Once again, various changes and logic tweaking was made after code review and discussion with my mentor. The ones on Github can be viewed in the PR comment history again. The rescaling logic in particular was changed, to keep proportions of the KDE curve intact but allow the user to adjust the amount of ridge overlap. Also, a ‘face’ artist was also added with the fill_between_y
visual element function, and I modified this once again to accept the ‘y’ aesthetic mappings set by default for the ridges.

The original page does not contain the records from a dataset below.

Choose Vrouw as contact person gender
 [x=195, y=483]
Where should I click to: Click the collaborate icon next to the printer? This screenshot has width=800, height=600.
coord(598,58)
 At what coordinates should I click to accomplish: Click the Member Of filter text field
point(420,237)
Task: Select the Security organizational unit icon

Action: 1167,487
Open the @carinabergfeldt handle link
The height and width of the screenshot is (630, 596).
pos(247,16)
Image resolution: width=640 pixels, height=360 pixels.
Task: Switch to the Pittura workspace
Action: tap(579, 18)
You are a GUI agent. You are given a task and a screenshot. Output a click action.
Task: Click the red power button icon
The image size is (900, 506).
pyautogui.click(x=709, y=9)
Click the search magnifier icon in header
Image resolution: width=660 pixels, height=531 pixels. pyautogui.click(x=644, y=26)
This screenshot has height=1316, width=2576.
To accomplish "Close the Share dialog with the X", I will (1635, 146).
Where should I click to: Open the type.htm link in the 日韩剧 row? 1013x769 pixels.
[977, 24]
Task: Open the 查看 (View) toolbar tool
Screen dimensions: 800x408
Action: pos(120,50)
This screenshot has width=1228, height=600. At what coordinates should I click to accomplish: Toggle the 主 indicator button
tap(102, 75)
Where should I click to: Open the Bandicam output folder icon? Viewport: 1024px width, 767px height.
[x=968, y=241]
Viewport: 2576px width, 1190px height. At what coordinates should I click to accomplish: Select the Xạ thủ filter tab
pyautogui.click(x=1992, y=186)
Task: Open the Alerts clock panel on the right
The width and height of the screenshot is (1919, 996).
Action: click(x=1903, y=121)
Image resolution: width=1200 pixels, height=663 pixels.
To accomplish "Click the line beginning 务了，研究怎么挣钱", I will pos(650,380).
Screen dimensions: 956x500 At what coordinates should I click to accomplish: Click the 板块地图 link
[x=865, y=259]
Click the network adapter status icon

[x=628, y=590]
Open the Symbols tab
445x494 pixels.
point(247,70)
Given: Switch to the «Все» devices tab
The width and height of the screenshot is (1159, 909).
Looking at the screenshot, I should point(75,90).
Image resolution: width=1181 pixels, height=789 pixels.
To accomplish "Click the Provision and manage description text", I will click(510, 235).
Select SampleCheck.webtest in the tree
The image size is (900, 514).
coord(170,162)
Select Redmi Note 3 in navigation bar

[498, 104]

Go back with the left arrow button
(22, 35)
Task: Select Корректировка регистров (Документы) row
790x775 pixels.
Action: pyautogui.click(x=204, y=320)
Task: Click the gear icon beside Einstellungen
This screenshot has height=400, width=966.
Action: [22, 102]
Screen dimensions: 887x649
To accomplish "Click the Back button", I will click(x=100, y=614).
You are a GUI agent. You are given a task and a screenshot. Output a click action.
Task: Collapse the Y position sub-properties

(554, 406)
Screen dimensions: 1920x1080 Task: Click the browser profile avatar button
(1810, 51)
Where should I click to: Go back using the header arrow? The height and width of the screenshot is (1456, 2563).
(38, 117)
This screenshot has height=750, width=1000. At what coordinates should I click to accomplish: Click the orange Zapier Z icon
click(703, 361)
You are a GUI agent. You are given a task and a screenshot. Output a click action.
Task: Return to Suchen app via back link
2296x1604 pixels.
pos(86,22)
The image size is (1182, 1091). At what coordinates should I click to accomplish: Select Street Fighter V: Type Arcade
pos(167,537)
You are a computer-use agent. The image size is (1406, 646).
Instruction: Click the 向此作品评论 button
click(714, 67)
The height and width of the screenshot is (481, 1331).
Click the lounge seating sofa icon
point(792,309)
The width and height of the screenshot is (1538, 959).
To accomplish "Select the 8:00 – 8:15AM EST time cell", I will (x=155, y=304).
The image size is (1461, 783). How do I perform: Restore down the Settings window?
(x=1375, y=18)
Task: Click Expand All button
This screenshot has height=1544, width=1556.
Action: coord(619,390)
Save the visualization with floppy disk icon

I also added tests for plot-ridge
- the plot_forest
tests served as a good template to begin from for this due to similarities as stated before.
A draft of plot_ess
was also added in a new PR, with support only for kind=‘local’ so far and using the new scatter_xy
visual element function I added as part of this PR:
ESS (Effective Sample Size) is a form of diagnostic on a Bayesian model, at a number of points specified by the user. The legacy method of plotting this involved a single plotting function for local, quantile, and evolution ESS. This has been split in Arviz-Plots with kind=‘evolution’ as its own plot now that I’ll implement in the future.
With the plot_dist
histogram addition PR, Arviz-Stats now had support for histogram computation so I replaced the erstwhile usage of Xarray-Einstats in my previous implementation for this. I noticed there were issues with the y aesthetic mapping to the credible intervals and point estimates when using this plot with histograms and when there was a dimension with an overlay applied:
plot_dist
with kind=‘kde’:
plot_dist
with kind=‘hist’:
This was fixed by passing density=True for normalization of the histogram area by Arviz-Stats as my mentor suggested though. This is an example of why its important to visually generate multiple renditions of the plots with varying arguments though- the tests did not check for this so it wouldn’t have been caught easily otherwise.
Week 8 (21st July)
Further updates were made to the existing opened PRs, the plot_ess_evolution
PR was opened, and plot_ridge
was finalized and merged into the main branch. As always, these are just brief mentions of some changes in words. PR comment and commit histories show changes better.
One of plot_ess
’s updates was having x-axis aesthetics mapping added along with support for multiple models. To enable this, the scatter_xy
function was also updated. Since the default ‘x’ aesthetic mapping generated by PlotCollection was far too big, this was instead set to different logic:
The x_diff is calculated (between any two points on the plot, so this depends on the ‘n_points’ set by the user since the x-axis for ESS plots is between 0-1), and one-third of that is taken as the range within which points of different models can be plotted. np.linspace
then ensures an even distribution of the points of whatever number of models to plot within the aforementioned range.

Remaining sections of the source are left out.